A Belfast host who once entertained O'Brien at the Wellington Park Hotel recalled an insight into O'Brien's public life and sense of theater. O'Brien was to speak at a debate at Queens University with a baroness, a bishop of the Church of Ireland, a former Presbyterian moderator and a former religious affairs correspondent of The Irish Times.
Preparing for the event, O'Brien asked his host, "Do you want me to put on my gear?" This was a reference to donning his robes and red hat to instill an aura of deference among even the most skeptical of Ulster savants. It was quickly agreed that O'Brien should wear a black clerical suit and white collar for what was a lengthy debate. He delivered his speech faultlessly.
Some hours after the debate, speakers adjourned for a drink, and O'Brien retreated to his hotel to have a good night's sleep ahead of a 4 a.m. rise to fly to Africa, as head of the Scottish Catholic Church's development agency.
O'Brien was born on March 17, 1938, in Ballycastle, County Antrim, Northern Ireland, where his father, a sailor, was stationed. The elder O'Brien had received a British Distinguished Services Medal for his participation in Arctic convoys during the World War II. His father's naval career took the family to a number of port cities until finally landing in Edinburgh, where he studied chemistry at Edinburgh University and then philosophy and theology at Drygrange Seminary.
O'Brien was ordained in April 1965 by Cardinal Gordon Gray, Scotland's first cardinal since the Reformation. After a period teaching math and parish work, he was named rector of Blairs College, then the junior seminary for Scotland near Aberdeen.

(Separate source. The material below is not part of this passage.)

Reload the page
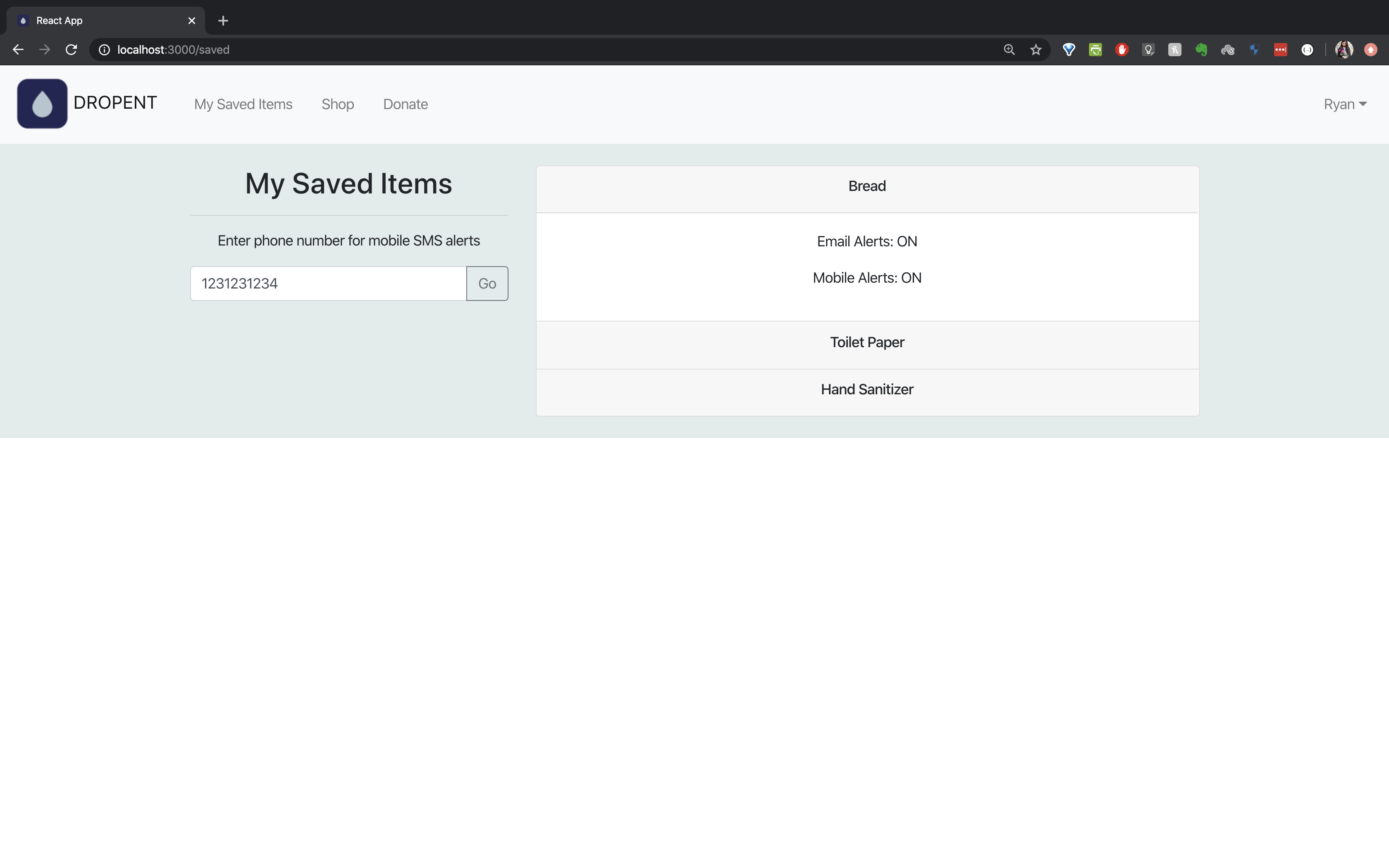1389x868 pixels. click(x=71, y=50)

In 1985, Pope John Paul II named him Gray's successor.
Initially, overshadowed by Cardinal Thomas Winning of Glasgow, O'Brien shared the west coast cleric's populist mix of liberality on social issues with hard-line intransigence towards gays and same-sex marriage. Like Winning, O'Brien urged his flock to abandon the Labor Party in preference to the Scottish National Party, and he socialized with Alex Salmond, the politician who served as the first minister of Scotland from 2007 to 2014. He was fearless in denouncing the U.S. nuclear missiles sited on the Clyde.
Pope John Paul II named O'Brien a cardinal in 2003. At the 2005 conclave O'Brien is said to have voted for Cardinal Joseph Ratzinger as Pope Benedict XVI. In 2010, O'Brien was filmed with Pope Benedict in the popemobile as it traveled along Princes Street, both wearing scarves of specially manufactured papal tartan.
After the funeral, Canon Matt McManus expressed regrets that O'Brien was not buried in Edinburgh's St Mary Cathedral, as he had requested, but admitted that the requiem Mass was very well done. "The mood was somber. There was a feeling it was in the wrong place. But apart from that it was extremely well done, extremely dignified."
[John Cooney is a retired religious affairs correspondent of The Irish Times and of the Glasgow-based The Herald.]